Pick out each line in the listing that contains the word "Open", and copy those lines in full.

• [Working data]
·····

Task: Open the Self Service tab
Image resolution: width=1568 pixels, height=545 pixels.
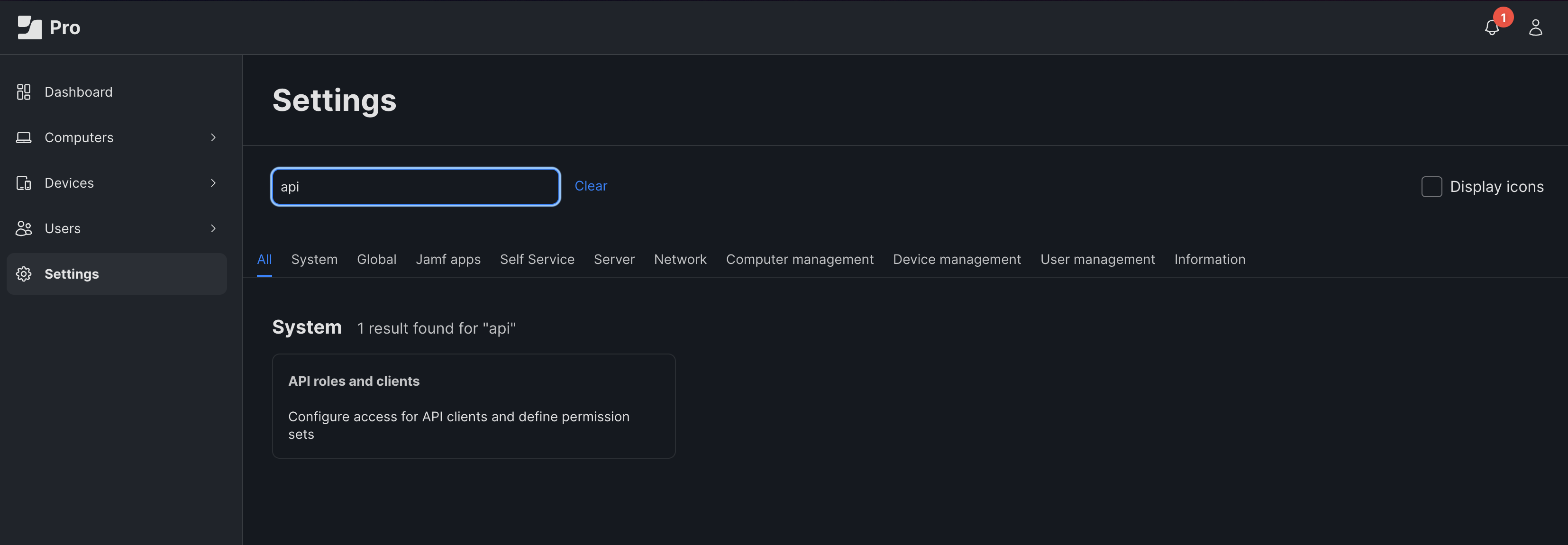Action: [537, 260]
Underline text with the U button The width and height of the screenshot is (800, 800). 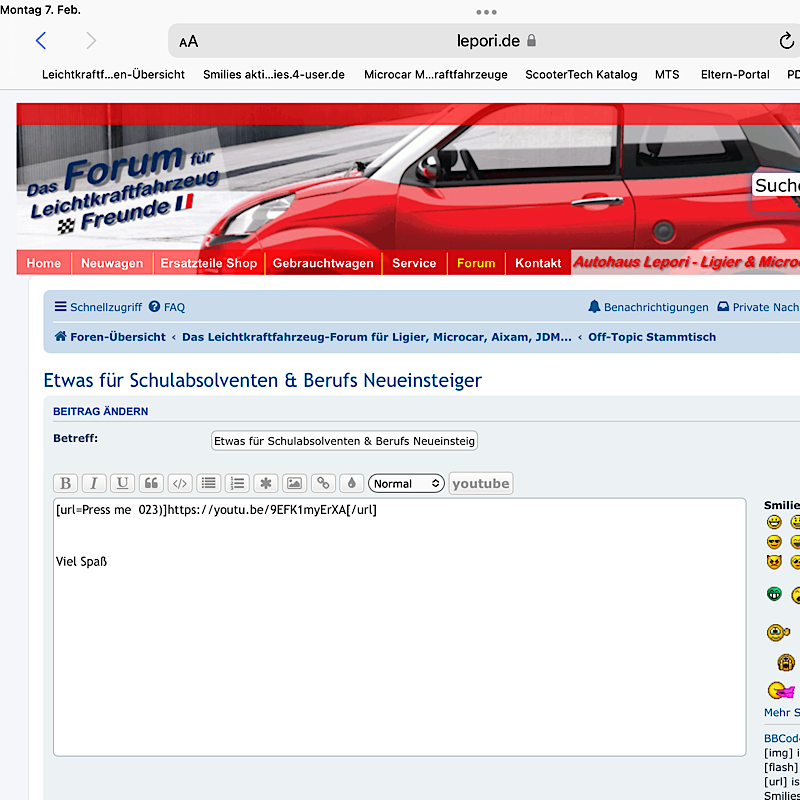[x=122, y=483]
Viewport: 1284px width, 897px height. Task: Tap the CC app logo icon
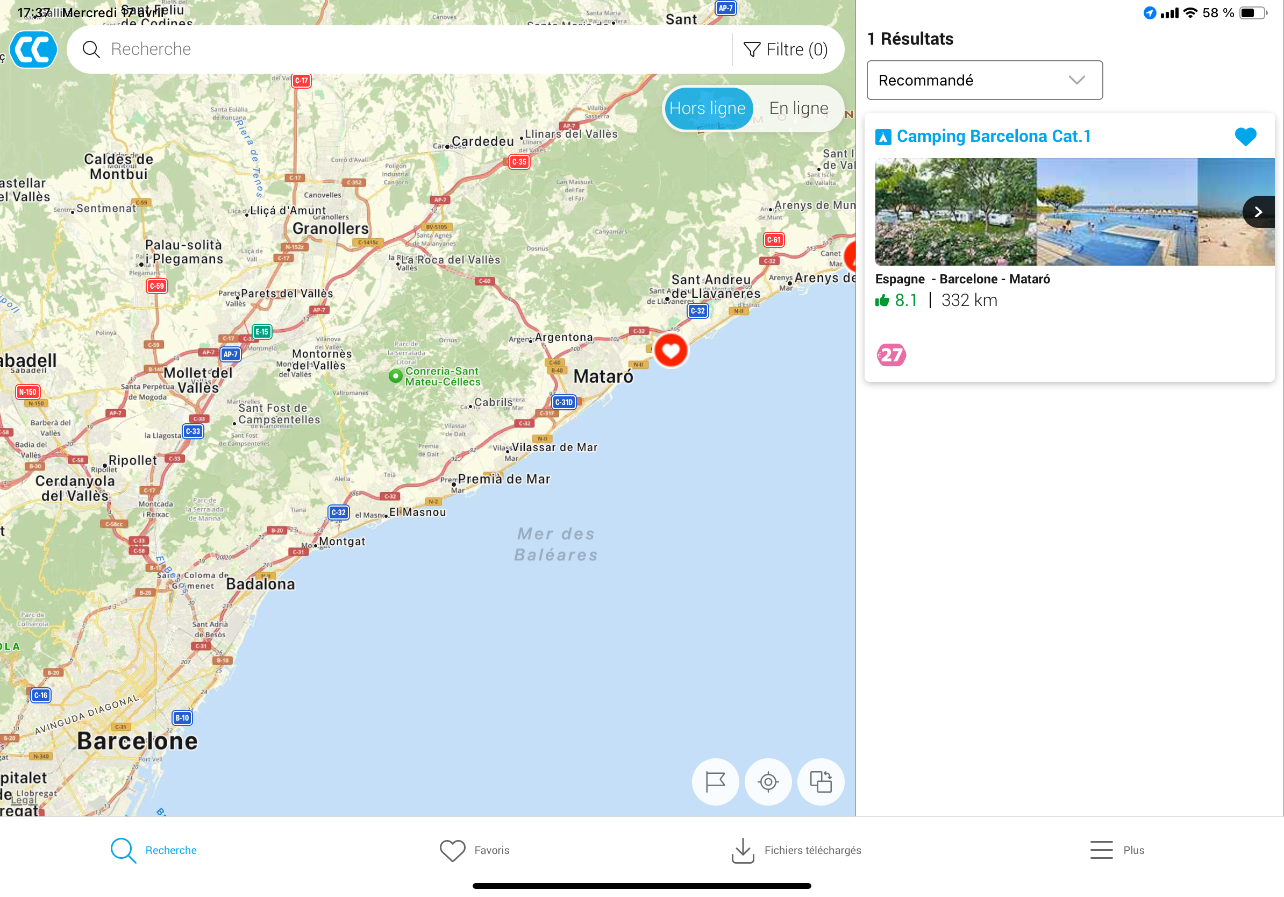[x=33, y=49]
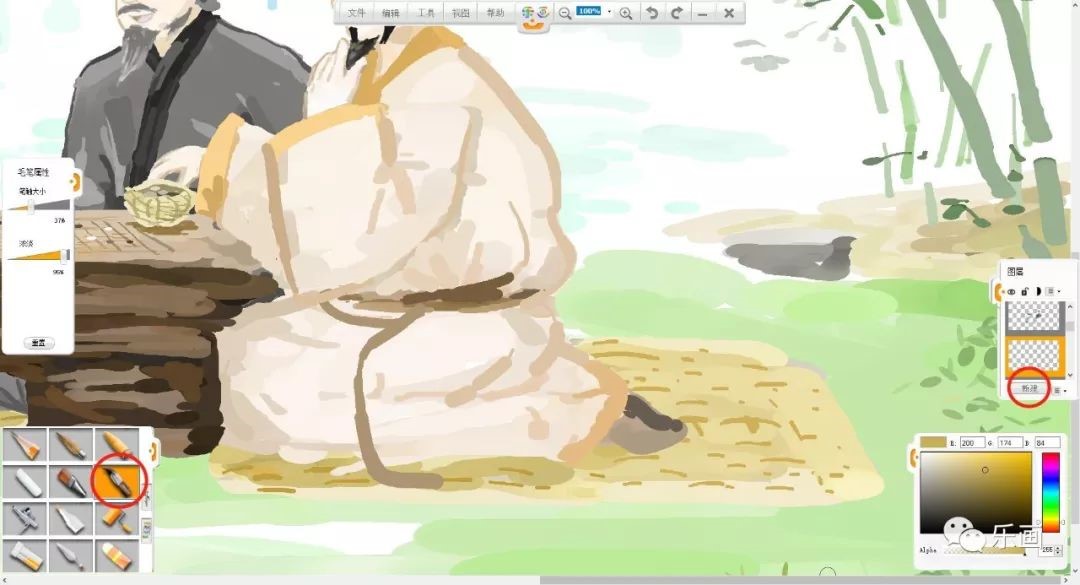The width and height of the screenshot is (1080, 585).
Task: Click the rainbow hue slider strip
Action: coord(1051,492)
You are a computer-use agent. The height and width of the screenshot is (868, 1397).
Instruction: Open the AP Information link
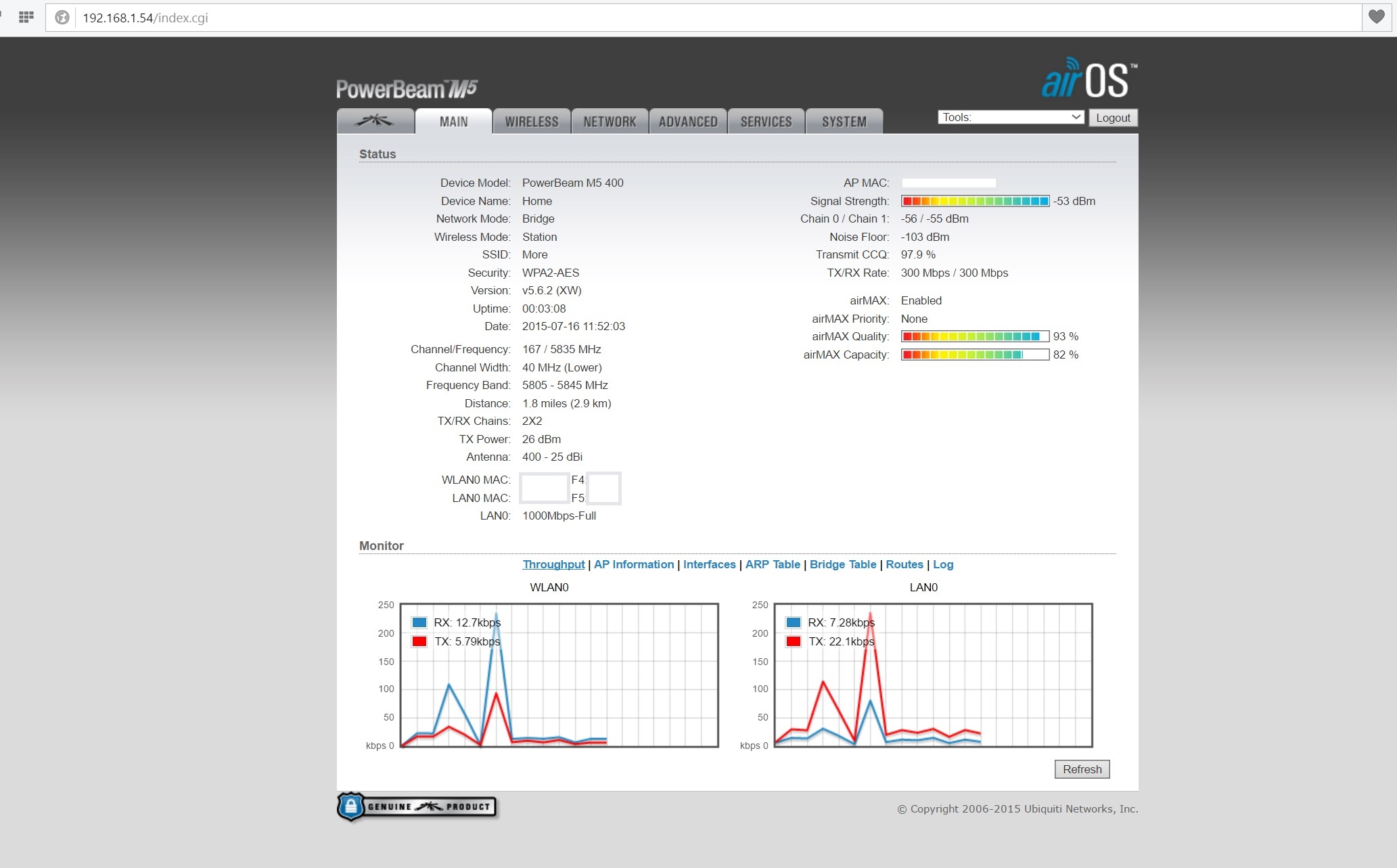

·····

• [Result]
Task: Open the Self Service tab
Instruction: Open the AP Information link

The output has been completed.